Bis 1901 wurde Australien politisch als sechs separate englische Kolonien organisiert und regiert. Dann schlossen sich diese zum Commonwealth of Australia zusammen, die Kolonien wurden zu Staaten, und Melbourne wurde temporäre Hauptstadt bis Canberra gegründet war. Der Commonwealth of Australia ist also eine Föderation von Staaten genau so wie die Schweiz eine Föderation von Kantonen ist. Die heutigen Staaten sind — wie bereits die Kolonien — in Shires gegliedert, was wiederum unseren Bezirken entspricht. Und die Shires bestehen aus Communities entsprechend unseren Gemeinden. Und genau so wie es bei den Schweizer Kantonen Kuriositäten gibt (z.B. die Halbkantone oder der Kanton Graubünden, wo drei verschiedene Sprachen gesprochen werden), so gibt es dies auch in Australien.

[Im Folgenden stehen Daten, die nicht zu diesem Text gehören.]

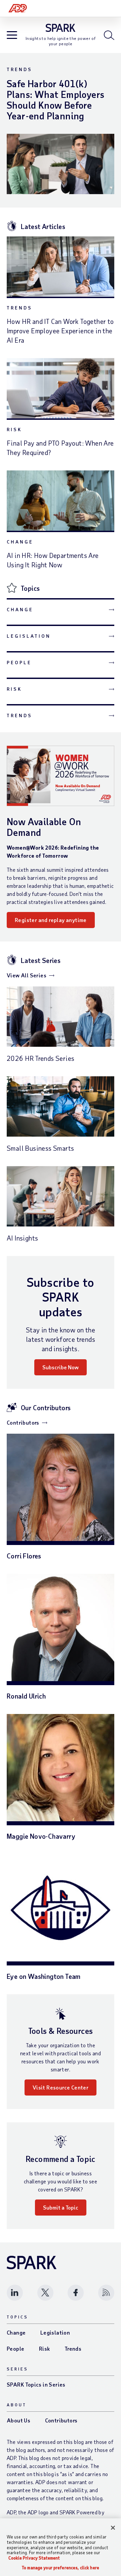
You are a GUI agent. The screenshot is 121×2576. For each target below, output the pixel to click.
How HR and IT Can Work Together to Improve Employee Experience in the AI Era (60, 330)
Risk (14, 429)
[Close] (113, 2527)
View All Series (26, 975)
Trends (19, 69)
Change (20, 542)
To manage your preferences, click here (60, 2567)
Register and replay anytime (51, 920)
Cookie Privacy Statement (34, 2558)
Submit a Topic (60, 2207)
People (19, 662)
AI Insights (22, 1238)
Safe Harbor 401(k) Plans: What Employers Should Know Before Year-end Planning (55, 99)
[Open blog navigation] (12, 35)
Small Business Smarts (40, 1148)
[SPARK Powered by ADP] (61, 28)
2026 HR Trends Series (40, 1058)
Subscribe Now (60, 1367)
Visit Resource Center (60, 2087)
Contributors (23, 1422)
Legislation (29, 636)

Outback-Panorama im Diamantina Shire

Diamantina Shire

Das Diamantina Shire (Wikipedia) im westlichen Outback von Queensland ist eine solche Kuriosität mit ganz eigenen Herausforderungen. Unser Lonely Planet schreibt über die Gegend:

You wanted outback, did ya? Well, here it is, mate — miles and bloody square miles of it!

Zuerst einmal ist das Diamantina Shire 95’000 km2 gross, also gut 2.3 mal die Schweiz. Aber es besteht nur aus drei Gemeinden: Bedourie (“Hauptstadt” — ich komme auf die Anführungszeichen zurück), Birdsville und Betoota.




Im Diamantina Shire wird das Geld vor allem mit Rinderzucht und mit Tourismus verdient. Es gibt 11 riesige Stations und drei Nationalparks. Die Niederschläge sind hier im Jahresmittel extrem klein (das Shire liegt ausserhalb der tropischen Zone und erhält keinen Monsunregen wie die Gebiete weiter im Norden) und die Natur ist die meiste Zeit im "Dürreschlaf". Allerdings liegt die Wasserscheide zum Golf von Carpentaria weit nördlich des Shire, und alle paar Jahre läuft ein guter Teil des Monsunregens nach Süden hin ab — und setzt die ganze Region unter Wasser. Dann ist Bedourie auch mal 6 Wochen von der Umwelt abgeschnitten und kann nur mit dem Flugzeug besucht oder beliefert werden. Und wenn das Wasser abgeflossen ist, feuert die Natur aus allen Kanonen: plötzlich ist für Zehntausende Rinder genügend Futter da, die Road Trains fahren Tag und Nacht Tiere aus dem Osten heran, die innerhalb von Wochen auf Schlachtgewicht gemästet und wieder abgeführt werden. Und irgendwann ist das Wasser wieder ausgetrocknet und alles geht wieder in die Dürrestarre.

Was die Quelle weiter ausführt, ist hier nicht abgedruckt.